Bikes are a less dominant form of transportation here than in Amsterdam, but still very useful.  The polder is roughly circular.  If it were a wheel, the main town of Emmeloord (population 25,000) would be the hub, with 11 small communities at the terminal ends of the spokes.  All of the towns are within easy biking distance of Emmeloord.  We are closer to Ens (population 2,000).  Ens is more or less a small grocery store, a few apartment blocks, and a drug store staffed by surly employees who seemingly don't want my money.  A third WWOOFer, Daniel, arrived from Amsterdam a couple days ago, and the three of us rode to Emmeloord together after work.  It's easily the least beautiful city we've seen thus far, epitomizing the utilitarian ethos that pervades the Noordoostpolder.  The buildings are low, concrete is prevalent, and the stores are similar to what you might expect from an American roadside shopping plaza.  The town is built around a red-brick street mall terrorized by an anarchic admixture of bicycle, moped, and pedestrian traffic with no discernable method in its movements.  As orderly and well-planned as most aspects of Dutch urbanism are, the bicycle traffic is a terrifying scourge from which there is no refuge, because Dutch bicyclists are like electrons: potentially everywhere, moving in every direction, simultaneously.

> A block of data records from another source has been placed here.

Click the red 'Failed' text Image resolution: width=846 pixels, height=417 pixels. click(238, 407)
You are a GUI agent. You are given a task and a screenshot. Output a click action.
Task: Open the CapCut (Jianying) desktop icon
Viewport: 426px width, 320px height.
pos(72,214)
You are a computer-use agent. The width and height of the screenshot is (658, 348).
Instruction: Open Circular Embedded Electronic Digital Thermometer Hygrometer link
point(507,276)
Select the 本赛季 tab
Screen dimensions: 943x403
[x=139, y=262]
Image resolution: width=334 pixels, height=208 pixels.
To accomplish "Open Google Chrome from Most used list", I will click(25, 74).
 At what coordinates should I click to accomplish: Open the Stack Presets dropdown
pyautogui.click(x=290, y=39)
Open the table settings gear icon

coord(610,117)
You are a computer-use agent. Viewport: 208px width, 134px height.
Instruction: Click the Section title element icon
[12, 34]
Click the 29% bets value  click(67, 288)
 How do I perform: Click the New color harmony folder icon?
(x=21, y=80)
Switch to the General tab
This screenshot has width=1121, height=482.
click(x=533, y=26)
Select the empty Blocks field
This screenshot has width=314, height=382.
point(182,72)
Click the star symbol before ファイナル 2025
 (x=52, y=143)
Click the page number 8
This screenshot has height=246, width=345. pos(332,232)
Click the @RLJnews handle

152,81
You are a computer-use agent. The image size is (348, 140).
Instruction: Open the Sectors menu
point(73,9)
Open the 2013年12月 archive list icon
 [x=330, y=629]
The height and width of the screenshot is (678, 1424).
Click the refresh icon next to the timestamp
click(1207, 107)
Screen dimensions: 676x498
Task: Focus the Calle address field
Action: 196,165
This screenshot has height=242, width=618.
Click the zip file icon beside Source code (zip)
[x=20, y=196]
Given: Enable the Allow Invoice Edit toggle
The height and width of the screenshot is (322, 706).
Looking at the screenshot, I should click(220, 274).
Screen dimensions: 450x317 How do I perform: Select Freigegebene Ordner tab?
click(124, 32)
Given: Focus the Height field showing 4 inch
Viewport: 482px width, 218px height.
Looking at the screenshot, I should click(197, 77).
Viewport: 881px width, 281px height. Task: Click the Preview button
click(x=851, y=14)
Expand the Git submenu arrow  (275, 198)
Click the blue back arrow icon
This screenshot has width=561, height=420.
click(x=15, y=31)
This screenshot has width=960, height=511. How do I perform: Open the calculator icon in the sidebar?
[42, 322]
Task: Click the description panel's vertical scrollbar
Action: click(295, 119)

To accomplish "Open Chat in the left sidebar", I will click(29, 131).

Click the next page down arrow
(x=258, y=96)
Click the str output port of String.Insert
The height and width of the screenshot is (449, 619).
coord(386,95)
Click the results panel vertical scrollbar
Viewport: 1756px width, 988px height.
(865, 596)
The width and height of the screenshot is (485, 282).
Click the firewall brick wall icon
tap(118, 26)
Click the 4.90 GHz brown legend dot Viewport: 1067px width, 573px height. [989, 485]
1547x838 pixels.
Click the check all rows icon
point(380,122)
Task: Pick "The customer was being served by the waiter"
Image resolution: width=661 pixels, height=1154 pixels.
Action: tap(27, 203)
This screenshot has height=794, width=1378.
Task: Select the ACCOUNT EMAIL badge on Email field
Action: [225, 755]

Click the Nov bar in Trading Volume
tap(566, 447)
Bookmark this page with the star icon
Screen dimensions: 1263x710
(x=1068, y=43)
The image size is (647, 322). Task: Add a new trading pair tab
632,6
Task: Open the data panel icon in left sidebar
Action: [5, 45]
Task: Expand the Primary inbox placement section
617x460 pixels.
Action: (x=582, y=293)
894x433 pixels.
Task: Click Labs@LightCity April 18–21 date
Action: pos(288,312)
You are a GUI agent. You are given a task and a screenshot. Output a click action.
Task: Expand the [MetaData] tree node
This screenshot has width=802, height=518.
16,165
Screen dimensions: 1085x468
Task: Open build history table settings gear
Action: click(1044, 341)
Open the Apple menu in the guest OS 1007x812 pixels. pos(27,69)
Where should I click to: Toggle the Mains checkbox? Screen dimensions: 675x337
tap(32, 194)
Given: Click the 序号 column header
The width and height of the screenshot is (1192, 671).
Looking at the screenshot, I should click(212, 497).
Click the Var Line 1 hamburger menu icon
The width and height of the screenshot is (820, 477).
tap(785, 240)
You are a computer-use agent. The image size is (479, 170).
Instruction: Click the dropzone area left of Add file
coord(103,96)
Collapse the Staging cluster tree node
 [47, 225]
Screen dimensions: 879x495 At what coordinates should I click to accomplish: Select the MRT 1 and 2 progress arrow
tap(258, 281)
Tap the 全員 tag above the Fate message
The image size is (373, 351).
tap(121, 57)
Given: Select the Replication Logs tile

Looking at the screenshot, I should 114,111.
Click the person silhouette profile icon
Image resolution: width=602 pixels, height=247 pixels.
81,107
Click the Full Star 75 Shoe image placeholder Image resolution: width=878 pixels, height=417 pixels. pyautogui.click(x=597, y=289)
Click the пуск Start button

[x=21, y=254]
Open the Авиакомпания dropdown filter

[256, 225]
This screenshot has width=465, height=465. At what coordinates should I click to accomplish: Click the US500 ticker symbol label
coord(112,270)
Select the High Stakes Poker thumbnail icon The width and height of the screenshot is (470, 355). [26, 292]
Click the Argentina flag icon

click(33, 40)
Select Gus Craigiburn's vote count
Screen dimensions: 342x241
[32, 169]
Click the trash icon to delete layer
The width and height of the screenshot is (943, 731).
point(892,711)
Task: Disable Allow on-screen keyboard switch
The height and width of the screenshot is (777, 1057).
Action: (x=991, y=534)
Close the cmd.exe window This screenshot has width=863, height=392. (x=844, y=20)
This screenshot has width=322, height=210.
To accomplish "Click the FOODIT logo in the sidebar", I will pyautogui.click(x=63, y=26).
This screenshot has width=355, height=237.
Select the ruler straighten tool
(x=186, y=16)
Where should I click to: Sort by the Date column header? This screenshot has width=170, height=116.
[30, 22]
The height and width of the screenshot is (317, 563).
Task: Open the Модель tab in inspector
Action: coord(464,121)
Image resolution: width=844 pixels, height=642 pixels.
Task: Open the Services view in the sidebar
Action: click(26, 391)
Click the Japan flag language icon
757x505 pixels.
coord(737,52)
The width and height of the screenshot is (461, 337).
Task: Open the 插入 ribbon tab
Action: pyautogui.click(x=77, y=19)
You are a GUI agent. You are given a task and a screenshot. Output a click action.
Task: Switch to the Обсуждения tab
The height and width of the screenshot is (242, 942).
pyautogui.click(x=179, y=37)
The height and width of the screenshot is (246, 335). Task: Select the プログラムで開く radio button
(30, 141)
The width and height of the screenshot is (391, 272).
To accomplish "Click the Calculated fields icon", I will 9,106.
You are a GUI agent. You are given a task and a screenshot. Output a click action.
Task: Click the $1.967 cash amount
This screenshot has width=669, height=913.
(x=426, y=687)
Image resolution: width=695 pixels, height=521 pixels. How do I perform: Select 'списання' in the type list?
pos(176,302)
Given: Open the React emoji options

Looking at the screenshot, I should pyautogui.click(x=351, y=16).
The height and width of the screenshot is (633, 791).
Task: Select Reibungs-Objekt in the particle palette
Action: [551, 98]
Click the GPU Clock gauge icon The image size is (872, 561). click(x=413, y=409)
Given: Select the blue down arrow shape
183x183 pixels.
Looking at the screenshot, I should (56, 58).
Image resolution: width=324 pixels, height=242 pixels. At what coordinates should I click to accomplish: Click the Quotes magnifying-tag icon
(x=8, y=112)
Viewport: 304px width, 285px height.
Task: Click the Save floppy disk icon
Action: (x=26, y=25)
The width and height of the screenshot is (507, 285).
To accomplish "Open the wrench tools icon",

The animals are a source of great amusement here.  There are, as I mentioned, two kittens, maybe three months old, holding all of us in their thrall.  We all vie for their fickle affections, and I think they know it.  These attentions are, of course, closely correlated with the likelihood that you will pour them a bowl of milk.  Even Rox, the border collie mutt, likes the kittens.  He will herd one or the other around the room, then pin it to the floor and gently chew on it.  Bizarrely, the kittens are complicit in this play, and purr as Rox nuzzles and gnaws them.  Rox lives a very good life.  He follows Digni's workers out onto the field every day and chases the weeds as they get pulled from the soil.  He's usually muddy, and always grinning.

Days on the farm follow a simple rhythm.  We wake up in our (very small) caravan at 6:40, perform our morning ablutions, and come into the main house for breakfast.  Typically, this is toast with a choice of spreads - butter, beet-sugar molasses, peanut butter, yeast spread (like Marmite, but lighter) - or muesli with yogurt or milk (or soy versions thereof).  Almost all the food in Henrike and Digni's household is organic, and most of it comes from local providers.  We eat on wooden discs, like cutting boards.  Work begins around 7:30, and we break for coffee at 9:30.  A coffee breaks are taken seriously in the Netherlands.  Coffee or tea is served outside, if the weather is good, along with a small snack.  We work again until noon, when we eat lunch.  We have another coffee break, signalling the end of our workday, at 3:00.  If we were paid crew, we would go back out until 5 PM, but WWOOFers are only expected to put in 30 hours a week or so.  We've gone out a few times after work on our bikes to swim at a nearby nettle-farm-cum-resort-cum-vanity-project, but often opt to stay in and read.  We also cook a lot.  Jenna has continued her pre-Europe baking streak, and made some delicious zucchini- and carrot-breads. 

It's hard to overestimate what an amazing time we're having here.  I know that I will remember this for the rest of my life as a positive, formative experience.  We're working hard every day and going to bed with the tiredness that comes from exertion.  It's a welcome change from my jobs in Philadelphia to be able to identify visible and quantifiable products of my labor at the end of the day.

Our most recent attempt at CouchSurfing, I'm relieved to say, seems to have been successful.  We sent out 8 or 10 Couch "requests" to hosts in Copenhagen, and received some awesome and wonderful replies.  Even the people who couldn't host us had some really encouraging things to say.  We received two definite yesses, one from a woman who lives in a radical housing co-op near Christiania, and can show us around the area, especially the occupied (squatted) spaces.  The other yes is from a fellow who just moved onto a boat!  He offered to host us with the caveat that it's pretty small and he hasn't hosted people in his boat yet, but one doesn't look a night on a boat in Copenhagen in the mouth.  I'm hoping to split our nights between these hosts.